DeKalb County commissioners just put the finishing touches on their new form of government, and they already want to scrap it.
They unanimously adopted new procedural rules Tuesday to comply with the new governing structure mandated by voters last year. The prior chief executive officer, Vernon Jones, chaired the commission meetings and set the agenda, but under the new rules the commission gets to call its own shots and new CEO Burrell Ellis has no legislative role except a veto.
Yet a majority of the seven commissioners are still unsatisfied. They say they want to eliminate the executive branch entirely, and hire a professional county manager to administer government. About a quarter of Georgia counties, including Cobb and Fulton, are structured that way. In nearly all the rest, the commissions run government directly or through numerous appointees.

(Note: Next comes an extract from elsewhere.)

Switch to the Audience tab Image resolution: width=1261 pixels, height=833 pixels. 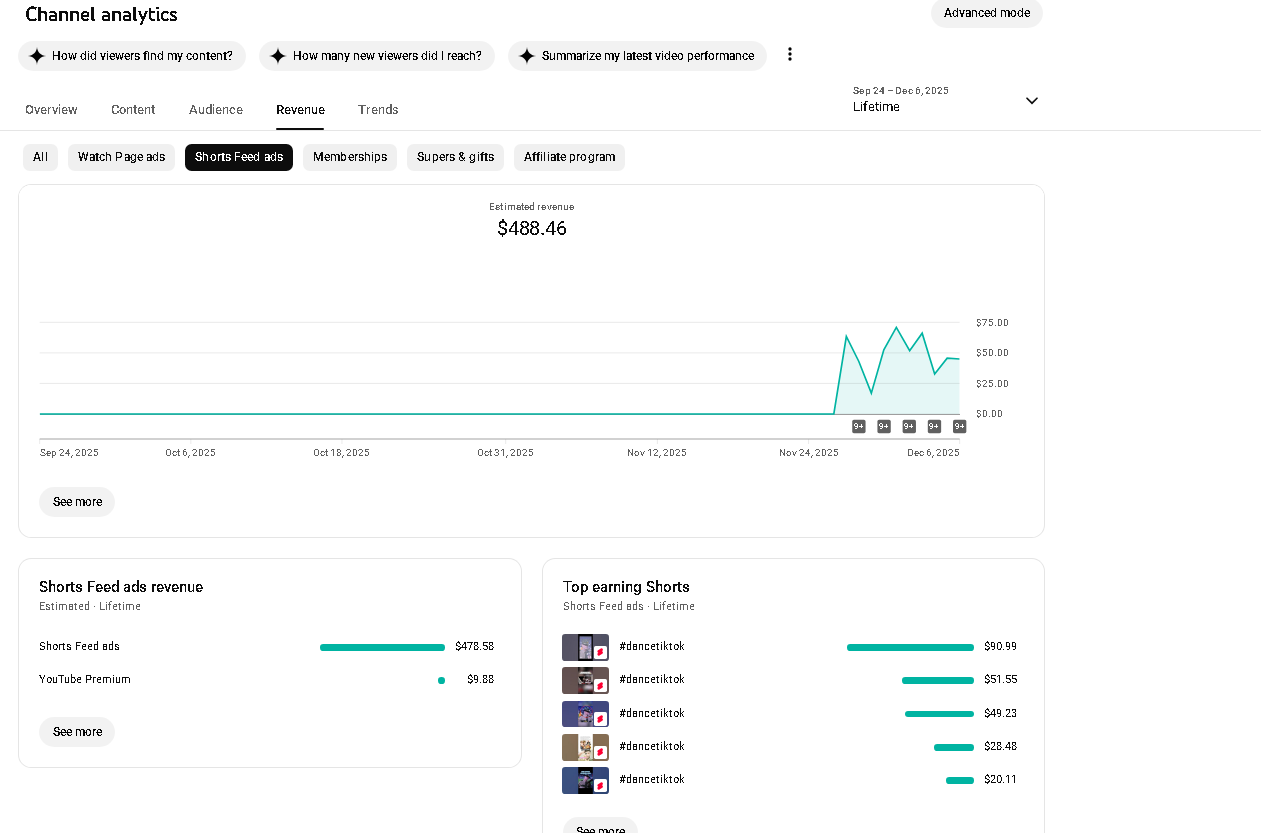tap(216, 110)
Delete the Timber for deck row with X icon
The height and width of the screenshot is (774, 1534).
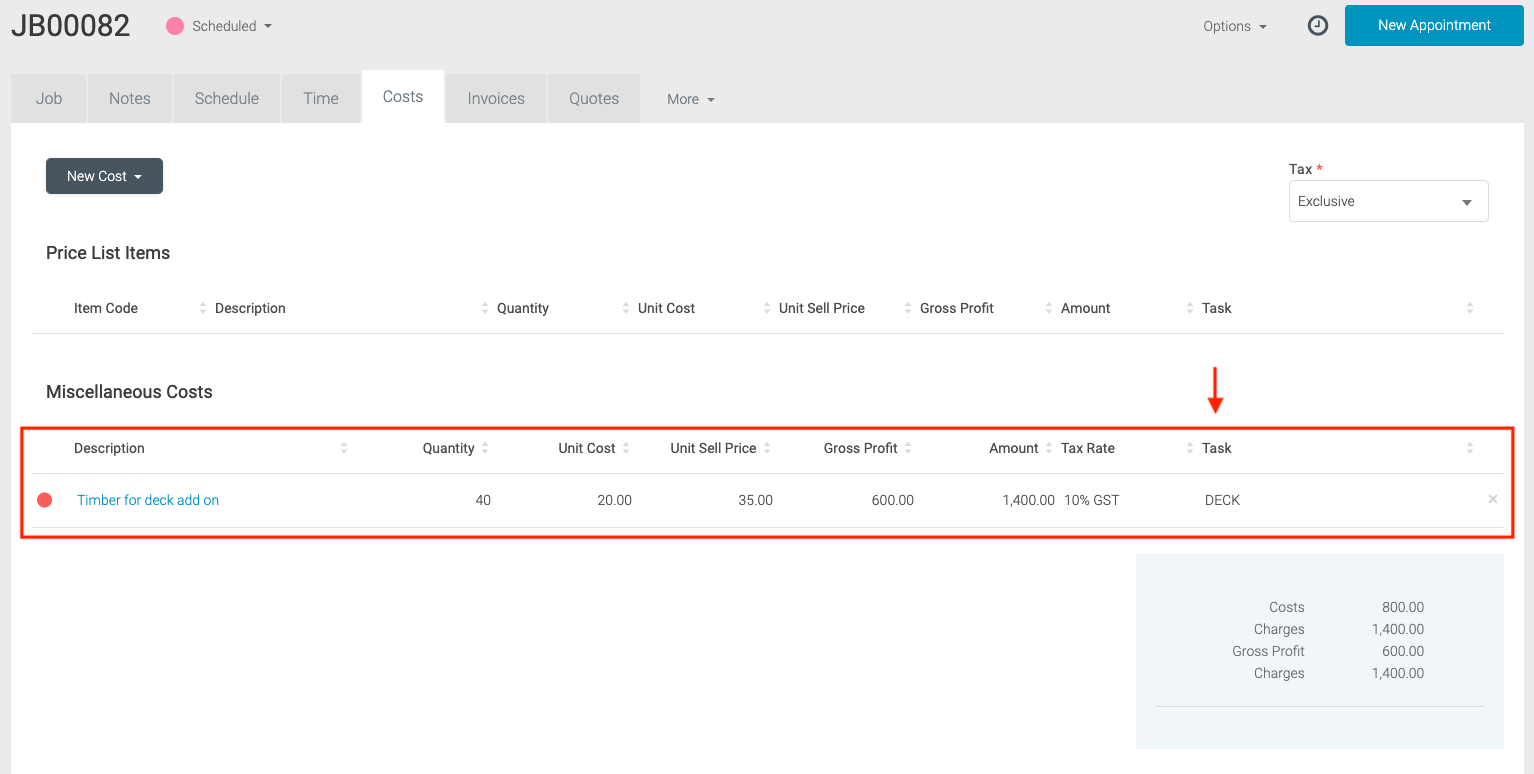(x=1492, y=499)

There are a handful of counties where one elected official runs everything, but they are small. DeKalb is the only county in Georgia with an elected CEO form of government, and the only big one with so much power officially concentrated in one person.
“We don’t need a CEO,” said Elaine Boyer of north DeKalb, the lone Republican on the commission. “We have seven elected officials who represent the county as a whole, and they could direct a county manager to get things done. It works fine everywhere.”
Lee May, a Democrat from south DeKalb, said he and his colleagues are still frustrated with “how the system is built.” The CEO still controls a lot of crucial information, and it’s not flowing to the commission, May said. “Many of us are just frustrated because we are not getting answers like we should.”
State lawmakers from DeKalb say they’d consider a referendum if the county commission asks them to. And that looks likely: in interviews, a majority of the commissioners said they want a county manager form of government, and none of them outright opposed the idea.
Disputes over DeKalb’s governing structure date back to at least the early 1980s, when Manuel Maloof was chairman of the county commission. Back then, people complained that the chairman had too much power over his fellow commissioners, said Bob Bell, who was a Republican state senator. So lawmakers asked DeKalb voters if they wanted to divide their government into two clear branches, an executive and a legislative.
The referendum passed, establishing the office of CEO in 1985. But Bell said that law didn’t separate the two new branches enough. Bell said Maloof, who went on to win the first CEO election, had promised to support the referendum in exchange for a couple amendments: Maloof wanted the CEO to have control over commission meetings and a veto over commissioners’ decisions.
Bell said he regrets making the changes. “We created, unfortunately, a superpower in the CEO’s office,” he said. “We made a mistake.”
Last year, lawmakers and voters made a change, giving commissioners control over their own affairs. Yet commissioners are still complaining about a lot of the same things: a lack of access to financial information, limited influence over the procurement process and confusion over the lines of authority. The tension became clear in recent weeks when commissioners began asking for preliminary budget information. The county is facing a steep deficit and will likely have to raise taxes or cut spending.
Ellis won’t turn over the documents. He said commissioners are asking for “work papers” with numbers that will likely change before he reveals his formal budget proposal on Dec. 15. He said commissioners might be using the threat of a new form of government as “a negotiating point over the budget,” and he defended the CEO form of government. He noted that it is in use in other parts of the country, such as Mongtomery County, Md., and King County in Washington state.
The leaders of DeKalb’s Senate and House delegations — Sen. Steve Henson and Rep. Howard Mosby — said commissioners should give their new form of government more time. But they both said a referendum would likely get introduced under the Gold Dome if that’s what the commission wanted.
“If they came up with a resolution,” Henson said, “it’s certainly something we would have to discuss and consider.”